All an agent does is get itnin mls. Educate yourself on the comps and figure out what price you should list at. It's the biggest racket since the mafia. I researched my area and found a listing agent that provided full service for a flat listing fee(only if it sells) and a 3% buyers agent fee.

Your house sells it self you just need the exposure of mls.

Also open houses only benefit your agent they use YOUR House to meet new potential clients. They really don't benefit you in any way.

Can't wait til this industry falls apart. The only place I think they serve a purpose is if you're relocating and don't know the city you're movi˝g to. But then you shouldn't buy you shouldn't rent for a few years to figure out where you really want to live.
Damn, you mad bro?

I'm no mindless shill for the Realtor cult, but what you're saying is only partially accurate, and only for some cases. If self-service was really that easy, we wouldn't see 80% of FSBO sellers eventually list with an agent like they do.
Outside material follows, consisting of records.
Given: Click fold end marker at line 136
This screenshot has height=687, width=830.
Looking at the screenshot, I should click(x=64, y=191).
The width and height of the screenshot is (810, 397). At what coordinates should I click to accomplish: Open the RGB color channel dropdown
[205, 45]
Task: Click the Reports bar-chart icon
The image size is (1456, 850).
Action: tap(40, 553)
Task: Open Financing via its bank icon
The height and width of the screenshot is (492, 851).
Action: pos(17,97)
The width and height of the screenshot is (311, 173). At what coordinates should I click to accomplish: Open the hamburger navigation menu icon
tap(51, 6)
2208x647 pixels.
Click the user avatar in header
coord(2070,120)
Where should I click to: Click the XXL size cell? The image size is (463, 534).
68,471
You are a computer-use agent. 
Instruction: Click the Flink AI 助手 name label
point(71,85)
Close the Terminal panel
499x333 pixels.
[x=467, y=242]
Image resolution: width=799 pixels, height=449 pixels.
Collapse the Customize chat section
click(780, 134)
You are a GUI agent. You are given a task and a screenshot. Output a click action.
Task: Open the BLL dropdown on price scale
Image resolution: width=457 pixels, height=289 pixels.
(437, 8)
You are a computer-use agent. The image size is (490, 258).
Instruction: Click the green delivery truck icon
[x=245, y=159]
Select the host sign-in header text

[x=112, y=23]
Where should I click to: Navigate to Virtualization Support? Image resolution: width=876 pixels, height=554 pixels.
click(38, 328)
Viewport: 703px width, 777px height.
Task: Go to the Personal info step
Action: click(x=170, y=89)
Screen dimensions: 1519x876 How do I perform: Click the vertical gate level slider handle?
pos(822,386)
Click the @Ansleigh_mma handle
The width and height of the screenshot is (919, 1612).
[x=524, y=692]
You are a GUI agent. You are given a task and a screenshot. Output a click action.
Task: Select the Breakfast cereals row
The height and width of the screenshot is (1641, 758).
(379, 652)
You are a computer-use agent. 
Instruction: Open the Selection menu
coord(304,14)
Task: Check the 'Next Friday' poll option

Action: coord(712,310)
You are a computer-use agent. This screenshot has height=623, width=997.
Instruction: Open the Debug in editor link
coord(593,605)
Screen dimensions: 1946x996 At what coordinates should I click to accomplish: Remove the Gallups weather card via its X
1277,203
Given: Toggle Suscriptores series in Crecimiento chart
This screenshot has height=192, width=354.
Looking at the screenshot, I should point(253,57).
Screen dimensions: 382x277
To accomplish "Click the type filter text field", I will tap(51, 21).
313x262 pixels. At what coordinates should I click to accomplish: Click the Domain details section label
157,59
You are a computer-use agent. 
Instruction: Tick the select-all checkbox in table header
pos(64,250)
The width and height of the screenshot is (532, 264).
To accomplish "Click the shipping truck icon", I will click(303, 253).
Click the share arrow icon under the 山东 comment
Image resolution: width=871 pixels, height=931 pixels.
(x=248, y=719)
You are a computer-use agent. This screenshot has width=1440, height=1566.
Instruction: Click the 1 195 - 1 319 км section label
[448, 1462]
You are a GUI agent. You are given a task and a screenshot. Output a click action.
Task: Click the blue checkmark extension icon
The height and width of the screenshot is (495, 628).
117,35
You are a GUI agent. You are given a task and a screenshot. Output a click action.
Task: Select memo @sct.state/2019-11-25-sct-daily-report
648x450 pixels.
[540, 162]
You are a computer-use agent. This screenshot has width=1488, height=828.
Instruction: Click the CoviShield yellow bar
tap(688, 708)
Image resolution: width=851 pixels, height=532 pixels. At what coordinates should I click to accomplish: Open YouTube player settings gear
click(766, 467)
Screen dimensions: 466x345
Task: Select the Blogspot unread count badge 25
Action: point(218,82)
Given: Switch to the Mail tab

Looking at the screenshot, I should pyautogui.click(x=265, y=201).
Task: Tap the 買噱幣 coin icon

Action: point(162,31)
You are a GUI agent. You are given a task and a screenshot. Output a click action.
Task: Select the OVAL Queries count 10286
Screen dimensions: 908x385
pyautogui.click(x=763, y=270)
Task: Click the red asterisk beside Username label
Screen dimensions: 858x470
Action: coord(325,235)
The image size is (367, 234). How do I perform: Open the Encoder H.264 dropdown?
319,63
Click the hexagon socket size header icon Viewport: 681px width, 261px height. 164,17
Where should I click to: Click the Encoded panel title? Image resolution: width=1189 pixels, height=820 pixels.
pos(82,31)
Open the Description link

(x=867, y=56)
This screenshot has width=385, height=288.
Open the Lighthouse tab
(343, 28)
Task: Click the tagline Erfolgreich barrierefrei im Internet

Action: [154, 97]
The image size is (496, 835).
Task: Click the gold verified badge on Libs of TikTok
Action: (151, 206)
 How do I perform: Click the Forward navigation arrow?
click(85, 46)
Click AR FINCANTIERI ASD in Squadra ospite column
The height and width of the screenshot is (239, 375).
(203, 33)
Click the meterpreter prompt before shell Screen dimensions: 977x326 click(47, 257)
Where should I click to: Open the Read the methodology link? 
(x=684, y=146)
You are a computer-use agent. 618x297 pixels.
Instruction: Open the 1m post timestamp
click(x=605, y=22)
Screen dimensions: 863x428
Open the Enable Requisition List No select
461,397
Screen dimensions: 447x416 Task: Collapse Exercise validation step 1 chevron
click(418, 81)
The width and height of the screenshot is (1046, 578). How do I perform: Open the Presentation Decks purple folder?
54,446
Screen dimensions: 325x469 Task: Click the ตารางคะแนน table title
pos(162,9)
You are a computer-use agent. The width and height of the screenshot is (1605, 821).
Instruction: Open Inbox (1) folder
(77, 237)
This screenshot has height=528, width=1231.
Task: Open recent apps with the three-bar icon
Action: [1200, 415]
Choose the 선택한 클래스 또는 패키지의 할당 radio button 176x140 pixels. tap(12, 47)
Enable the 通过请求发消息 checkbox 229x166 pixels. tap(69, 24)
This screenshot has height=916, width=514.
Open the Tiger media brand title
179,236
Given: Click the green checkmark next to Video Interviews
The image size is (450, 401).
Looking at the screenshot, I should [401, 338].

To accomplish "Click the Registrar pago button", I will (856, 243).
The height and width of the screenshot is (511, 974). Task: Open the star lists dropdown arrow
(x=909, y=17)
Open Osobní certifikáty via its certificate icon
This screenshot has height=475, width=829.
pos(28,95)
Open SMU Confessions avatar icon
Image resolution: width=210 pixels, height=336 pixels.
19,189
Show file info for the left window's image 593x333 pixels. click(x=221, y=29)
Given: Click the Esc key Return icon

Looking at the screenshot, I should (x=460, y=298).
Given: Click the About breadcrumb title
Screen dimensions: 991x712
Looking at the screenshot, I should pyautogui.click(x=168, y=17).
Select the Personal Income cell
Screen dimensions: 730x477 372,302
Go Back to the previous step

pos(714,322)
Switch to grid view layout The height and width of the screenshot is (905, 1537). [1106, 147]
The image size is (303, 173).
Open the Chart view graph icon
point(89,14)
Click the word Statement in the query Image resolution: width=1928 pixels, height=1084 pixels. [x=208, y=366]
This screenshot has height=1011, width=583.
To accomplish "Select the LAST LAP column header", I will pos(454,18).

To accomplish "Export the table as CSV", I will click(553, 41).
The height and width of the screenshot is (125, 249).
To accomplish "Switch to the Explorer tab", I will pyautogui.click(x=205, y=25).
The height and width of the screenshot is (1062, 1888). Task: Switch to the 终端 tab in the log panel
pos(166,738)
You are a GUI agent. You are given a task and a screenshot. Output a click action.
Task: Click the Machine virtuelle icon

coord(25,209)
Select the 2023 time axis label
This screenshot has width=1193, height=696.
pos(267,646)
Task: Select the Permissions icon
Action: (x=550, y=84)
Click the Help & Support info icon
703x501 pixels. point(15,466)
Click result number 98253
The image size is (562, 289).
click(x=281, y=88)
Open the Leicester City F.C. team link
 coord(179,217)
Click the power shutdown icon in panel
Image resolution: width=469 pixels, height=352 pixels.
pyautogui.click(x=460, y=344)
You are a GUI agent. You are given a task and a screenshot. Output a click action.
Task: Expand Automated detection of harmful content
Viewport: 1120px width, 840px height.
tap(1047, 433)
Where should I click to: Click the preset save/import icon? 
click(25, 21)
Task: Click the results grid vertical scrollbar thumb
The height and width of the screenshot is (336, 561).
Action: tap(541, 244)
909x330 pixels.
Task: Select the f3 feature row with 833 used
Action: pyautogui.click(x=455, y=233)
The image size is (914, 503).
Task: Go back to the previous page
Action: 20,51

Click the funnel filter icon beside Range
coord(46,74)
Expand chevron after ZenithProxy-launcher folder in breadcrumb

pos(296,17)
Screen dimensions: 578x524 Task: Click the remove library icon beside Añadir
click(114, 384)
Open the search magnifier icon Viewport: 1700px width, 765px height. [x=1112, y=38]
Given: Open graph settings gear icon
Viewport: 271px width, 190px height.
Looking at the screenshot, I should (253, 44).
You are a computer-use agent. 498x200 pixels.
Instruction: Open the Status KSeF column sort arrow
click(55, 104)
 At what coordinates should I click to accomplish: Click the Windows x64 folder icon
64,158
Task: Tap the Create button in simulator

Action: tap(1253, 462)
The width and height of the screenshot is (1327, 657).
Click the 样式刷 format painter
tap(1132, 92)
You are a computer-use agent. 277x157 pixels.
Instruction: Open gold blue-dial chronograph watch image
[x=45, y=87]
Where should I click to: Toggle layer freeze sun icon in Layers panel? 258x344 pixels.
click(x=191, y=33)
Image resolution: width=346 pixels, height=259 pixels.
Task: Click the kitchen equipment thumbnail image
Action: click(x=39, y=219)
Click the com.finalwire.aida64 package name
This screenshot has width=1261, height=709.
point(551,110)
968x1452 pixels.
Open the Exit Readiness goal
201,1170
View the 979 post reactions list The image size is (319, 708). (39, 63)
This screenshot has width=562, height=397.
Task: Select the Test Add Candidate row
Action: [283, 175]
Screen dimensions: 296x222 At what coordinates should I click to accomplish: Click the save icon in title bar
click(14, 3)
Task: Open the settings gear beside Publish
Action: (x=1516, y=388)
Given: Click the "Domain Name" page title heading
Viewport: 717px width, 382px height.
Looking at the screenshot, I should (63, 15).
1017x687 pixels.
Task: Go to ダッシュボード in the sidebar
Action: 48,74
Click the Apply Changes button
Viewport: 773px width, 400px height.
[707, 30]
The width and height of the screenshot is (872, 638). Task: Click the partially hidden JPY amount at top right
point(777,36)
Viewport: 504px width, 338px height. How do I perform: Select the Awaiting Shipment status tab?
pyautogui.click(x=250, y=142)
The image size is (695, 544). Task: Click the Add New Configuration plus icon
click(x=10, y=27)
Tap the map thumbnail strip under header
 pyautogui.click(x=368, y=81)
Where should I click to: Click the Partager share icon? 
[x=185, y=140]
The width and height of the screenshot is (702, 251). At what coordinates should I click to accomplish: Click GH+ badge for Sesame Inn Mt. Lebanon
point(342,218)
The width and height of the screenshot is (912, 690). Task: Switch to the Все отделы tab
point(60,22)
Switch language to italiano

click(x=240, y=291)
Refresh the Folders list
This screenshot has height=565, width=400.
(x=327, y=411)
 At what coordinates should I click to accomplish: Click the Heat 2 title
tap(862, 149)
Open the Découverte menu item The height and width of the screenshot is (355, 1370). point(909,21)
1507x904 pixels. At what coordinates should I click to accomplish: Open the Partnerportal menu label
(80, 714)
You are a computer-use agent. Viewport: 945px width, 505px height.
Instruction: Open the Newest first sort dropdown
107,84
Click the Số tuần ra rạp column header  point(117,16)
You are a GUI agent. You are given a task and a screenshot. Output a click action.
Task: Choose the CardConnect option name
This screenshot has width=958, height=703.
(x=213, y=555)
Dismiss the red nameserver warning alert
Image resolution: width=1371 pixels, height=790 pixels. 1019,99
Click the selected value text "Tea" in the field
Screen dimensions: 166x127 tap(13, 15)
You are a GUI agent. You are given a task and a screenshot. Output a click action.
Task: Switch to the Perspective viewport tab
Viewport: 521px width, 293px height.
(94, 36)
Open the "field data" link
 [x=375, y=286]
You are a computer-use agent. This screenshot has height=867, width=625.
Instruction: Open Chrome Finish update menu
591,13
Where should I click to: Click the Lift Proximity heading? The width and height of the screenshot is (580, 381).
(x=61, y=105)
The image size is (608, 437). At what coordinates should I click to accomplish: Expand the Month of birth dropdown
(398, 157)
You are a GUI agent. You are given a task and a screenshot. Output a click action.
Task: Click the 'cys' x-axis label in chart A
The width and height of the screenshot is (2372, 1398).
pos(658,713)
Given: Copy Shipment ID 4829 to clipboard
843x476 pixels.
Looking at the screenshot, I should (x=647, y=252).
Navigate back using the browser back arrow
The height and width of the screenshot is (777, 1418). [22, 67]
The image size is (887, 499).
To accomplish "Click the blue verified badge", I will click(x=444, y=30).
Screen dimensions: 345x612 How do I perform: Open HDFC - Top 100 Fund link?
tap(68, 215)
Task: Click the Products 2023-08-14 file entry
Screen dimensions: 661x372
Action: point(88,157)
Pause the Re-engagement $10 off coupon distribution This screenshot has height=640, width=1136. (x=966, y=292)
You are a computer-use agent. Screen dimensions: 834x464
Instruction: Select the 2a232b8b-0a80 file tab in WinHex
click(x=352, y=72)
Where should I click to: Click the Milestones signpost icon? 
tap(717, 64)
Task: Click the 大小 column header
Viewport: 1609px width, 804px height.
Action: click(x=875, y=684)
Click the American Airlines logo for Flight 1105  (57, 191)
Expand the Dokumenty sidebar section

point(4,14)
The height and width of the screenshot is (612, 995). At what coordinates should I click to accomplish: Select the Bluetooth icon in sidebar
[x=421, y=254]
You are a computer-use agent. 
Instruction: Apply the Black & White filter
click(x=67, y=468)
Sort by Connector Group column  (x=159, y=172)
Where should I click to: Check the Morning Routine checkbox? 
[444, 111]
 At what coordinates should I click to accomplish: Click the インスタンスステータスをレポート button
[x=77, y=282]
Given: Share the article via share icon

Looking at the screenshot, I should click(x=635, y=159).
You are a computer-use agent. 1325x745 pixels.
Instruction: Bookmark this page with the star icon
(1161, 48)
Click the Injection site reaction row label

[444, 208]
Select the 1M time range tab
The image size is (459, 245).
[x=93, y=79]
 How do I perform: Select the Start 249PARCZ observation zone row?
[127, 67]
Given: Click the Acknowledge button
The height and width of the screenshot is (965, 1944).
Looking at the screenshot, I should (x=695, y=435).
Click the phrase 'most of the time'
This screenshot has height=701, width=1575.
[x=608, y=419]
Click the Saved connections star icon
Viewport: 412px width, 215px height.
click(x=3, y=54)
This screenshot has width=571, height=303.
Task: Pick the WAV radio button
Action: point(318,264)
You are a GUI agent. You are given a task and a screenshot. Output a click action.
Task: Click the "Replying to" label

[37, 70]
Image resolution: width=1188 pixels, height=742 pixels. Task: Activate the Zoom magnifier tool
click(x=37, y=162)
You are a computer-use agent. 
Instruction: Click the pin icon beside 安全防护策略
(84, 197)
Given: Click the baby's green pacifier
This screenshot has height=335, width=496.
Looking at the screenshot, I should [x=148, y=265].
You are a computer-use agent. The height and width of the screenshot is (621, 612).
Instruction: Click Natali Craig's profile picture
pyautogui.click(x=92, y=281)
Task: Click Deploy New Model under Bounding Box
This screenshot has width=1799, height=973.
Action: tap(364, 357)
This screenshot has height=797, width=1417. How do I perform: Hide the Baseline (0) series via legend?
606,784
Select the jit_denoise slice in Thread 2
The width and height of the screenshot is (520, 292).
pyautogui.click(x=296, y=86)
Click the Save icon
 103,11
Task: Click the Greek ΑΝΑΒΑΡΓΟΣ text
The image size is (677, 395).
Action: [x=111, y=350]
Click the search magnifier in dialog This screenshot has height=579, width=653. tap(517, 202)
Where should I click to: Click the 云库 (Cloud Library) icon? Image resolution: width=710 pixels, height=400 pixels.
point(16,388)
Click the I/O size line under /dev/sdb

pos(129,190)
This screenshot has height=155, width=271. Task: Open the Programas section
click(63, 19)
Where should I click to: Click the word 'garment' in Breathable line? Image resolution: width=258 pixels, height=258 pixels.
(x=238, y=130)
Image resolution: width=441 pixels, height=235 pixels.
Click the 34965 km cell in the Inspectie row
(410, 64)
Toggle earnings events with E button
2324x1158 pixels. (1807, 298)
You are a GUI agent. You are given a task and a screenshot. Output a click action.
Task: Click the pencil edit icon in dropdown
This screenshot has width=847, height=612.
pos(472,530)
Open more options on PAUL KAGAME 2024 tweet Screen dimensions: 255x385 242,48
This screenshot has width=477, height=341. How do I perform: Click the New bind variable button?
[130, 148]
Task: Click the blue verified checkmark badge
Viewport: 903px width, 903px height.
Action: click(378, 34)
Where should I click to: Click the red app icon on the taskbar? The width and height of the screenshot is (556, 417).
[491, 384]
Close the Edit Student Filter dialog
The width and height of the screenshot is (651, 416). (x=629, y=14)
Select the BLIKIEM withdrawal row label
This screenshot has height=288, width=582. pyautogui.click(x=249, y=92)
I'm well aware of the games that some agents play, and I have real issues with the culture. I hate the upselling, the smarminess, the tendency to push for a quick sale over best client value - you name it. But there's way more potential value added than just an MLS gateway. Negotiation theory, best practices, service provider networks, expectation management, detailed and accurate market research, and additional exposure (outside MLS) through various advertising tools are all examples. I'll be the first to tell you that if you don't need those things, or your agent can't deliver them, walk away and DIY or hire someone else. But many people genuinely want that help and don't mind paying for it. To each his own, I say.